The Complete Capitol Singles Collection is a compact disc box set by the American singer Frank Sinatra, released on Capitol Records in 1996. The four-disc set contains all 45 singles released by Sinatra during his tenure at the label between 1953 and 1961. Of those, 25 made the Top 40 on the Billboard singles chart. It does not include releases specifically for jukeboxes or for extended play singles, with one exception. The original tapes were digitally remastered by Bob Norberg.

Professional ratings
Review scores
| Source | Rating |
| AllMusic |  |

==Content==
The packaging includes many photographs, detailed session notes, and a long essay by Will Friedwald, who explains that Sinatra followed a "singles aesthetic" that set these songs quite apart from the "concept" albums he was recording at Capitol simultaneously. Of the 96 tracks included in the box, six were not Sinatra singles. "Well, Did You Evah!", a duet with Bing Crosby, is the b-side to Capitol single 3507A "True Love" by Bing Crosby and Grace Kelly. The five others are tracks 23 through 27 on disc four: "Look to Your Heart" appeared on an EP single released to promote the 1955 television production of Our Town with Sinatra cast as the stage manager; two appeared on compilation albums; two others were introduced on this set.
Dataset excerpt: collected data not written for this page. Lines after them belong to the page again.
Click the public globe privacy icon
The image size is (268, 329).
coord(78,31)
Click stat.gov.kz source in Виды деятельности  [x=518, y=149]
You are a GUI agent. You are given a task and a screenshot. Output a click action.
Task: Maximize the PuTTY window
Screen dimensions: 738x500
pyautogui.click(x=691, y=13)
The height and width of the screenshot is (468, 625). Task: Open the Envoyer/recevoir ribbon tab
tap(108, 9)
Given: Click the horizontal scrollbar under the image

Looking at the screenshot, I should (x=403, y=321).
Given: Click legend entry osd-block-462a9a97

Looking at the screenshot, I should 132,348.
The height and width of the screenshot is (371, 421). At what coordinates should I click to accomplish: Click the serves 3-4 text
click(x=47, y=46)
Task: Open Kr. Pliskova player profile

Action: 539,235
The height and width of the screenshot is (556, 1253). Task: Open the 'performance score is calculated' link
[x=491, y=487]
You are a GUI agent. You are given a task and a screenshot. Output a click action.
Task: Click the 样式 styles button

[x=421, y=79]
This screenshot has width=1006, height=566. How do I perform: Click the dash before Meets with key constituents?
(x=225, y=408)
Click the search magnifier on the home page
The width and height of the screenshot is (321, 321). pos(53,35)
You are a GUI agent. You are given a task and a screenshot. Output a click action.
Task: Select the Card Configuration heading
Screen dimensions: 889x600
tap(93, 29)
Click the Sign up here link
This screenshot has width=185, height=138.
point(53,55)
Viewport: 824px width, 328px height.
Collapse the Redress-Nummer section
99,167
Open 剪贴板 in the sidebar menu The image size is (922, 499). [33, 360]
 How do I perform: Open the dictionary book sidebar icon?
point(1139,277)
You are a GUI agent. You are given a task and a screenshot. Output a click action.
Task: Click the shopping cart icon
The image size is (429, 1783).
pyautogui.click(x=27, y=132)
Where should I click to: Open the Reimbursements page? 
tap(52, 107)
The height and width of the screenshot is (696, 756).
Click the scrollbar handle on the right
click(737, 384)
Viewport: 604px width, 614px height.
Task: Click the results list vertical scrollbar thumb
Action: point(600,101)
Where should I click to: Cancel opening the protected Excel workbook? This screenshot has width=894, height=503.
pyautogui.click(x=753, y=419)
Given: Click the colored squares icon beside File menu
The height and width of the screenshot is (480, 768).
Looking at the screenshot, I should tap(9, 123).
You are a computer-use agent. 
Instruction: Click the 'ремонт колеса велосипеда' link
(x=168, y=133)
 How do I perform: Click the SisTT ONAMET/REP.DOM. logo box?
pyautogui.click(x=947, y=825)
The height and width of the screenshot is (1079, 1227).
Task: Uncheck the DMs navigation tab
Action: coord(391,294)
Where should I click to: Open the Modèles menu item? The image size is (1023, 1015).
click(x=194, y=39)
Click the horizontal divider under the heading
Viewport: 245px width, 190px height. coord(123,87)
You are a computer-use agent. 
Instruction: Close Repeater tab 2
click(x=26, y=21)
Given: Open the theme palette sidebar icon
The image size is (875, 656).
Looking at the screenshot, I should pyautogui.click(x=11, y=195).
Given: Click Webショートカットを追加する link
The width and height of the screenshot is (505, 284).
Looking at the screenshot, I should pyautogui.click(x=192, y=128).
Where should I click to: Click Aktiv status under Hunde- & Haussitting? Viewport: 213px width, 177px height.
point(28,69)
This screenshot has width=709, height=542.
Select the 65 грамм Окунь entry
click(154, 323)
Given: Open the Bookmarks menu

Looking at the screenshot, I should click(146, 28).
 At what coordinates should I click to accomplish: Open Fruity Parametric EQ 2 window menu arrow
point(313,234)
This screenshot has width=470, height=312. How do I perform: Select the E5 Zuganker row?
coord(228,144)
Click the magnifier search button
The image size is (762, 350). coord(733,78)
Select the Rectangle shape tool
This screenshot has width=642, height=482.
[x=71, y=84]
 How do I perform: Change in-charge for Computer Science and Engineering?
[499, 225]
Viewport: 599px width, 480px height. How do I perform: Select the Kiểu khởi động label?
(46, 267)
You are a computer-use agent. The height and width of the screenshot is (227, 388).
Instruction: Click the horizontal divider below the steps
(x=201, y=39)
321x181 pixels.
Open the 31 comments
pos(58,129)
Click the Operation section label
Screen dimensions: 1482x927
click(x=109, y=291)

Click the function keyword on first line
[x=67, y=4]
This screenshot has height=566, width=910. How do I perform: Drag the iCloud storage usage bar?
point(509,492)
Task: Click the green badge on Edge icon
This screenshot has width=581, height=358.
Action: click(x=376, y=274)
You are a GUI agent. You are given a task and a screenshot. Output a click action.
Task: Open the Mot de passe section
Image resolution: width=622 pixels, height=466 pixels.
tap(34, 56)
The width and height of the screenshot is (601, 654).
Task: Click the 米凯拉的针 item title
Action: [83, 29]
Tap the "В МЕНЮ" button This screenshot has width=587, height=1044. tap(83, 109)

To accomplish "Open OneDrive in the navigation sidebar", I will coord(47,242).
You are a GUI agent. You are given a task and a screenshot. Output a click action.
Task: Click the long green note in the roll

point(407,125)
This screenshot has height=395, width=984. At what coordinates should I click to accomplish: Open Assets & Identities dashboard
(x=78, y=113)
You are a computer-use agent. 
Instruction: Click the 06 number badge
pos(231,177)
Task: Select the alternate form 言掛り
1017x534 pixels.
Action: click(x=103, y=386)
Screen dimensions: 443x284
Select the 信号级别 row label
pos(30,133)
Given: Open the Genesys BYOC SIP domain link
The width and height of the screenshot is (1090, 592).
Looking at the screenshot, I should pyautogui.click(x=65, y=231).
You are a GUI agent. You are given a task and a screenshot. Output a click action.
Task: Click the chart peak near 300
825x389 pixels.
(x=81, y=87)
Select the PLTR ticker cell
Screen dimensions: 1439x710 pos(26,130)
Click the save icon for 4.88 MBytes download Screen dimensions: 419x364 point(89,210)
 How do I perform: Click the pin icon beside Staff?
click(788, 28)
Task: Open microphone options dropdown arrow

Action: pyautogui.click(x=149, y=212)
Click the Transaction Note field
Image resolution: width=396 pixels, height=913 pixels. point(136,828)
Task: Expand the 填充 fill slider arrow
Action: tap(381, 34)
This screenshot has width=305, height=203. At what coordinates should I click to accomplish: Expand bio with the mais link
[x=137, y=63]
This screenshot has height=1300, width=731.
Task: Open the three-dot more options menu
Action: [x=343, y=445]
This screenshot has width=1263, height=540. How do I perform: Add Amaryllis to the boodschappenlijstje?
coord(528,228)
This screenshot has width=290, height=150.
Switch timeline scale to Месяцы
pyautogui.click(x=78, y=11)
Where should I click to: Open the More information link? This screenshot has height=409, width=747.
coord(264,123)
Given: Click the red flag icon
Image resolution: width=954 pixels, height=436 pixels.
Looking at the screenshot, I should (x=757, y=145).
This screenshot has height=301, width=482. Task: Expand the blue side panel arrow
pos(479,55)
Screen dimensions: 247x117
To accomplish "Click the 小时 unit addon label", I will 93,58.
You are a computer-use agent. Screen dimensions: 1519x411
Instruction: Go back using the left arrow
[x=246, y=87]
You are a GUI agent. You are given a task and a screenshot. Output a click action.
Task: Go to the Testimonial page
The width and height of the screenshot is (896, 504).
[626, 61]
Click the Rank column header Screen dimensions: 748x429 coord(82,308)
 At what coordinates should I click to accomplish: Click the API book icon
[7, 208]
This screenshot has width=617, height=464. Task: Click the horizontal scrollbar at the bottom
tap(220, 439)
Several songs are duets with other artists. "How Are Ya' Fixed for Love" and its flip "Nothing in Common" present Sinatra with Keely Smith, the usual singing partner of Louis Prima. The Pied Pipers, whom Sinatra had worked alongside while with Tommy Dorsey, appear with their new singer June Hutton on "Don't Change Your Mind About Me". Celeste Holm appears on "Who Wants to Be a Millionaire?"; those two songs along with the aforementioned Crosby duet "Well, Did You Evah!", "Mind if I Make Love to You?", and "You're Sensational" also appear in the 1956 film High Society. A doo-wop vocal group, the Nuggets, provide vocal backing for his rock and roll single "Two Hearts, Two Kisses", and the Ralph Brewster Singers are credited for the holiday single "The Christmas Waltz" with "Mistletoe and Holly".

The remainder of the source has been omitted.